__PETUNJUK LATIHAN__.
1 - Terjemahkan ke dalam bahasa Inggris kalimat "Hari itu, PT Bumi Sentosa Abadi (BSA) datang bersama aparat." dari kutipan tentang perlawanan masyarakat adat Anak Tuha.
2 - Cetak ulang tanpa perubahan baris-baris entri, mulai dari baris pertama entri sampai dengan baris yang memuat "[x=1120, y=630]", kedua ujungnya ikut disertakan.

__KUTIPAN TERPILIH__.
###

Perlawanan Golok Anak Tuha di Tengah Oligarki Agraria

  • Whatsapp
MASYARAKAT dari tiga kampung di Kecamatan Anak Tuha, Kabupaten Lampung Tengah, membangun tenda juang di lahan yang dikuasai PT Bumi Sentosa Abadi (BSA) sejak Minggu, 9/11/2025. Aksi itu adalah pernyataan hidup, simbol perlawanan nyata terhadap perampasan ruang hidup mereka. | KONSENTRISID/Derri Nugraha

Masyarakat adat Marga Anak Tuha dihadapkan pada ketidakadilan agraria sistemik. Janji kesejahteraan yang menguap sejak 1972 menjadi landasan bagi konsesi korporasi raksasa yang merampas ruang hidup dan identitas budaya. Melalui perlawanan yang disimbolkan oleh golok, masyarakat adat Anak Tuha menantang struktur kekuasaan oligarki agraria dan menuntut penegakan kembali hak-hak dasar di tanah leluhur.






Pagi buta pada September 2023, raung traktor memecah keheningan di jalan utama Kecamatan Anak Tuha. Cahaya lampu menyapu kegelapan, menciptakan bayangan aneh di antara derap sepatu bot yang beriringan di samping mesin bajak raksasa tersebut.

Bacaan Lainnya

Di ruang tamunya yang sederhana, Heri Asari mondar-mandir. Ia tidak bisa tidur, keresahan membebatnya erat. Sesekali, ia melongok ke arah jalan, berusaha memastikan ke mana iring-iringan mesin dan petugas itu tertuju. Pikirannya dipenuhi kekhawatiran yang sudah berhari-hari menghantuinya. Fajar terbit tanpa ia sempat memejamkan mata.

Sekitar jam enam pagi, sesudah mengantarkan ayahnya yang terkena diabetes ke bidan terdekat, Heri memutar setang motornya menuju ladang. Beberapa hari sebelumnya, beredar kabar bakal ada penggusuran di lahan warga. Ia khawatir rombongan semalam adalah petugas yang bakal mengeksekusi lahan yang menjadi tumpuan hidupnya.

Beberapa ratus meter sebelum mencapai ladang, pemandangan kacau menyambutnya: banyak warga kampung berlarian. Heri memarkir motornya dengan tergesa di rumah salah satu warga. Ia lalu bergegas bersama kerumunan yang cemas itu.

Aparat menangkap dan memiting petani di Kecamatan Anak Tuha, Lampung Tengah, Kamis, 21/9/2023. Brutalisme itu dipicu penolakan warga atas penggusuran tanah adat oleh PT Bumi Sentosa Abadi (BSA). | ist

Sampai di pintu masuk area perkebunan, aparat gabungan TNI, Polri, dan Sat Pol PP bersenjata lengkap sudah memblokade jalan. Masyarakat dilarang masuk. Dari kejauhan, warga menatap tanpa daya saat traktor-traktor meratakan tanaman singkong yang hijau.

Hari itu, PT Bumi Sentosa Abadi (BSA) datang bersama aparat. Mereka menggusur hampir 1.000 hektare tanah. Lahan itu milik Masyarakat Adat Anak Tuha dari tiga kampung: Negara Aji Tuha, Negara Aji Baru, dan Bumi Aji.

###

__ENTRI YANG DISEDIAKAN__.
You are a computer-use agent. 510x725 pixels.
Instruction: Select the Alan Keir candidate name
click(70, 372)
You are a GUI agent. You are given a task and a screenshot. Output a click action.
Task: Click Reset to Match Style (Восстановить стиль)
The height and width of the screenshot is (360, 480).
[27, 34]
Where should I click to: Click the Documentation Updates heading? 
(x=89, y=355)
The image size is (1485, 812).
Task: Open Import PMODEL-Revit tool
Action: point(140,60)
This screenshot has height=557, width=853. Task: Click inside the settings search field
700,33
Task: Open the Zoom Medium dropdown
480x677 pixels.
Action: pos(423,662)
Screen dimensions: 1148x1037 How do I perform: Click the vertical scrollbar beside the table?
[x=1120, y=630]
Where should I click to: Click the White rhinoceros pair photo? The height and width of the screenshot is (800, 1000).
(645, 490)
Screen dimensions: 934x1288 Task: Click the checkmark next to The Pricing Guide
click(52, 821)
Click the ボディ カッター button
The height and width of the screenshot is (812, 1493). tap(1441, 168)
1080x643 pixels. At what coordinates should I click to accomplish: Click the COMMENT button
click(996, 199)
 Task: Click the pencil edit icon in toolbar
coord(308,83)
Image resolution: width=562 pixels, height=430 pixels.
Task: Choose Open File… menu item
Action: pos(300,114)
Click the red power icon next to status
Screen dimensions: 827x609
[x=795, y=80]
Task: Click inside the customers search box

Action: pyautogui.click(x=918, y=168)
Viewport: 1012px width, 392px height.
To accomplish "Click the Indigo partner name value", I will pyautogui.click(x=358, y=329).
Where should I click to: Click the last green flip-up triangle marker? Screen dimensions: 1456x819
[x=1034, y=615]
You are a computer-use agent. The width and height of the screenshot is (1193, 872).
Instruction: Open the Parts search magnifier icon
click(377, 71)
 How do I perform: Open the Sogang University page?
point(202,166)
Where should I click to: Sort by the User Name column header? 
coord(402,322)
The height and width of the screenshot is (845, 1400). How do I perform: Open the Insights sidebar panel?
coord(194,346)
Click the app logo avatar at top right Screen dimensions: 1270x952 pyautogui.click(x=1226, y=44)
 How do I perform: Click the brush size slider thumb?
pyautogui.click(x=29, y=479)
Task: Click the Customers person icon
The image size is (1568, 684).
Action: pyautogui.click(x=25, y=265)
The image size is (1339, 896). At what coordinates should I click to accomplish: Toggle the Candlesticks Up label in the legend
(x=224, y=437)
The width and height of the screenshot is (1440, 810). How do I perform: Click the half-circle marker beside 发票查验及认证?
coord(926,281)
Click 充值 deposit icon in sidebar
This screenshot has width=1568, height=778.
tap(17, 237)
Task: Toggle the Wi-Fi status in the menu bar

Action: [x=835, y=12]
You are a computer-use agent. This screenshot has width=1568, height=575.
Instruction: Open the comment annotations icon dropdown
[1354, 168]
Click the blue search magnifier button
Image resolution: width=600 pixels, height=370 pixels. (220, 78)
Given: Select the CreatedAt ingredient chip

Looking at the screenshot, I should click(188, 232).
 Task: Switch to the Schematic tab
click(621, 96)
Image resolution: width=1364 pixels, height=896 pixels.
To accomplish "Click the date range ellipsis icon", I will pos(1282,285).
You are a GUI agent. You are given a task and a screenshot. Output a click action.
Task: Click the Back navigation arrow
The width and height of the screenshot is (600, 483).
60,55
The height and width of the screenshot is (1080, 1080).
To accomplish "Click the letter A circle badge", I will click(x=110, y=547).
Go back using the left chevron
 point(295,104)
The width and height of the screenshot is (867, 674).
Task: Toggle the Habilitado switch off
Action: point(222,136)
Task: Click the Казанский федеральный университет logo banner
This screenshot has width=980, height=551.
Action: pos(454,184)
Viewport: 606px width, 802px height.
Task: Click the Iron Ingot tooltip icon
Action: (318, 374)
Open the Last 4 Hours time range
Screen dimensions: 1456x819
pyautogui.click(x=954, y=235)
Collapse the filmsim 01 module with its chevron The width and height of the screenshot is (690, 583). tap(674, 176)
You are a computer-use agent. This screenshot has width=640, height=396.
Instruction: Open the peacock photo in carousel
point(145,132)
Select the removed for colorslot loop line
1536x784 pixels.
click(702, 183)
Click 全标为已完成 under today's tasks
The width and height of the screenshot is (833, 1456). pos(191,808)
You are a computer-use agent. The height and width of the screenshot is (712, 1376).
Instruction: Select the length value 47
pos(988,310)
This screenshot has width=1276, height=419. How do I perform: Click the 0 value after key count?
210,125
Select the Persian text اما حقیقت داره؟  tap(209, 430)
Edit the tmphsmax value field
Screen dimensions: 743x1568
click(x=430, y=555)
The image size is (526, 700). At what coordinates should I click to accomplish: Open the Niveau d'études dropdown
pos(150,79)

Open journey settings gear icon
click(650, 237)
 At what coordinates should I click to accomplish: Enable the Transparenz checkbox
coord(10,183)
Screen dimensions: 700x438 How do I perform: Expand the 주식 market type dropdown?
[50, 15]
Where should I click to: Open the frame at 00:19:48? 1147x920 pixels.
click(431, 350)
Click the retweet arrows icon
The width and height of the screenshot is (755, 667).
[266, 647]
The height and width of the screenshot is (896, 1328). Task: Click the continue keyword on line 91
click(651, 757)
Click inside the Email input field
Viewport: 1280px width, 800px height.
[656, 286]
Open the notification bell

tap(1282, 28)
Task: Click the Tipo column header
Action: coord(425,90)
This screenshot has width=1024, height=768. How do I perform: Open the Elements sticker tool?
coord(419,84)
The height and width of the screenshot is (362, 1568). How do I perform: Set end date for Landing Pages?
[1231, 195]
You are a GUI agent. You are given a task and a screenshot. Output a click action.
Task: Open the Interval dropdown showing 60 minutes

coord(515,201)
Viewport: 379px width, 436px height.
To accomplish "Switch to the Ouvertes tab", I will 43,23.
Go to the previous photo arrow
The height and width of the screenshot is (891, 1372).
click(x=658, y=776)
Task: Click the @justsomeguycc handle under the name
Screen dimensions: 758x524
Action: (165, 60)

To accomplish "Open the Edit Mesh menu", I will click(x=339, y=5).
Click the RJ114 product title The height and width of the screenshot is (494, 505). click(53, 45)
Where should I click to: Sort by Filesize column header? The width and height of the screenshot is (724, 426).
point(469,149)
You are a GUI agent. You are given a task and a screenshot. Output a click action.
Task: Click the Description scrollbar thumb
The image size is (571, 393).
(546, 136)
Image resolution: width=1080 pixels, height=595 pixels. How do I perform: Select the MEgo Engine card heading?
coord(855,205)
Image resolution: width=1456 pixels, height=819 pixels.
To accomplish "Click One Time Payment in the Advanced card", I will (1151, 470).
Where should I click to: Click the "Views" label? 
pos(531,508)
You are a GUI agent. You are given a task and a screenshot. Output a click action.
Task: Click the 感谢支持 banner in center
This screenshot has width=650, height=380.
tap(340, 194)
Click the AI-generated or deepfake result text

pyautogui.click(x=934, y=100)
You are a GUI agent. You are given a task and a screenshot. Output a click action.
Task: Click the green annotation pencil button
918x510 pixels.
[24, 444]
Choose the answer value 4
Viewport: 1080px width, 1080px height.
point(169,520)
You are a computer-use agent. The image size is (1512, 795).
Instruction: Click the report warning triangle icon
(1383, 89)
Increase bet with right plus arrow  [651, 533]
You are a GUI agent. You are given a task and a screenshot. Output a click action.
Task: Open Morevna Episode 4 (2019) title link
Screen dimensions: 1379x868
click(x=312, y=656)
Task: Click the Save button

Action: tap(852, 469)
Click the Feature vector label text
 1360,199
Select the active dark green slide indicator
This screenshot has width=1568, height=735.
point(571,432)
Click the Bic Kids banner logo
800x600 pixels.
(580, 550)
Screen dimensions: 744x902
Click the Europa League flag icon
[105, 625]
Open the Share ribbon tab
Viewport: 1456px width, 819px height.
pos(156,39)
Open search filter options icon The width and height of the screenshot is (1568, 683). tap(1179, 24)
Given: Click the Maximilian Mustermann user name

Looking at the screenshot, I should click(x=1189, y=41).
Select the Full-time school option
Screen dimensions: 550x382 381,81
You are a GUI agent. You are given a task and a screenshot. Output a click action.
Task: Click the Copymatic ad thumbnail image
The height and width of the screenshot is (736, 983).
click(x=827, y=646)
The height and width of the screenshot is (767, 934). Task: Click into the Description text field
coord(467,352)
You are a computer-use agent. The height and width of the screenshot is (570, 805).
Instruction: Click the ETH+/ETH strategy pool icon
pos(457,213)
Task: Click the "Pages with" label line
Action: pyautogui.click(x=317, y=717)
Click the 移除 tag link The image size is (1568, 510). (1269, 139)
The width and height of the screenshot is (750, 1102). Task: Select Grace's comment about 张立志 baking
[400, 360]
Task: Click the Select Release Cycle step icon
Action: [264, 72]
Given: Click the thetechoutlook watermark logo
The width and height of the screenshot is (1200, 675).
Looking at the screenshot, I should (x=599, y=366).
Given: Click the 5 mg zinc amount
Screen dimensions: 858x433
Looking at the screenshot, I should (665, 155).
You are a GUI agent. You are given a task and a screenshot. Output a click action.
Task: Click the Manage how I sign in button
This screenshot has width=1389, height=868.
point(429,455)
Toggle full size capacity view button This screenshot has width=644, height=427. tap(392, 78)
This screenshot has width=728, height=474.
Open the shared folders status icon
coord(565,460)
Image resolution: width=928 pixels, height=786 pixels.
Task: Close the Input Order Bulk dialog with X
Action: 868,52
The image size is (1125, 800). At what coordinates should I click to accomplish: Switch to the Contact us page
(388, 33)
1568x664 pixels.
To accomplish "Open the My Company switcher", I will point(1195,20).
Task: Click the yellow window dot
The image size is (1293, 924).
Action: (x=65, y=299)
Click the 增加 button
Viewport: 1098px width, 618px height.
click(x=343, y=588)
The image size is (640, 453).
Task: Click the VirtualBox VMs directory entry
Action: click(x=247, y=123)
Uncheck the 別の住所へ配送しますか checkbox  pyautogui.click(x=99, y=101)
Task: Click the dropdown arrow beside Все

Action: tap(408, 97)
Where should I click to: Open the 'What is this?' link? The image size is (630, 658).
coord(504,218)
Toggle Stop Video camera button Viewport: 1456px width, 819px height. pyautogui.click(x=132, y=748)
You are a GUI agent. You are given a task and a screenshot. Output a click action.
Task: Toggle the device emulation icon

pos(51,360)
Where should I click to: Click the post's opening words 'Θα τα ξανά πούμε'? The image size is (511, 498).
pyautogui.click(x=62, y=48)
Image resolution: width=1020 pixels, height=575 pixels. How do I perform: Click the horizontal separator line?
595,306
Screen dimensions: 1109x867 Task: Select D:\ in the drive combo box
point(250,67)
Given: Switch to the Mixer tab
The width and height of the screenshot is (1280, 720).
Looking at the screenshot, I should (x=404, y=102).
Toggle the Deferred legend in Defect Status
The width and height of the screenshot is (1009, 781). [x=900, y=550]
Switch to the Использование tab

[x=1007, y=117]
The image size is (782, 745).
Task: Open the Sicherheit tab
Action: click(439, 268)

###

__KUNCI JAWABAN__.
1 - That day, PT Bumi Sentosa Abadi (BSA) came with the security forces.

2 -
You are a computer-use agent. 510x725 pixels.
Instruction: Select the Alan Keir candidate name
click(70, 372)
You are a GUI agent. You are given a task and a screenshot. Output a click action.
Task: Click Reset to Match Style (Восстановить стиль)
The height and width of the screenshot is (360, 480).
[27, 34]
Where should I click to: Click the Documentation Updates heading? 
(x=89, y=355)
The image size is (1485, 812).
Task: Open Import PMODEL-Revit tool
Action: point(140,60)
This screenshot has height=557, width=853. Task: Click inside the settings search field
700,33
Task: Open the Zoom Medium dropdown
480x677 pixels.
Action: pos(423,662)
Screen dimensions: 1148x1037 How do I perform: Click the vertical scrollbar beside the table?
[x=1120, y=630]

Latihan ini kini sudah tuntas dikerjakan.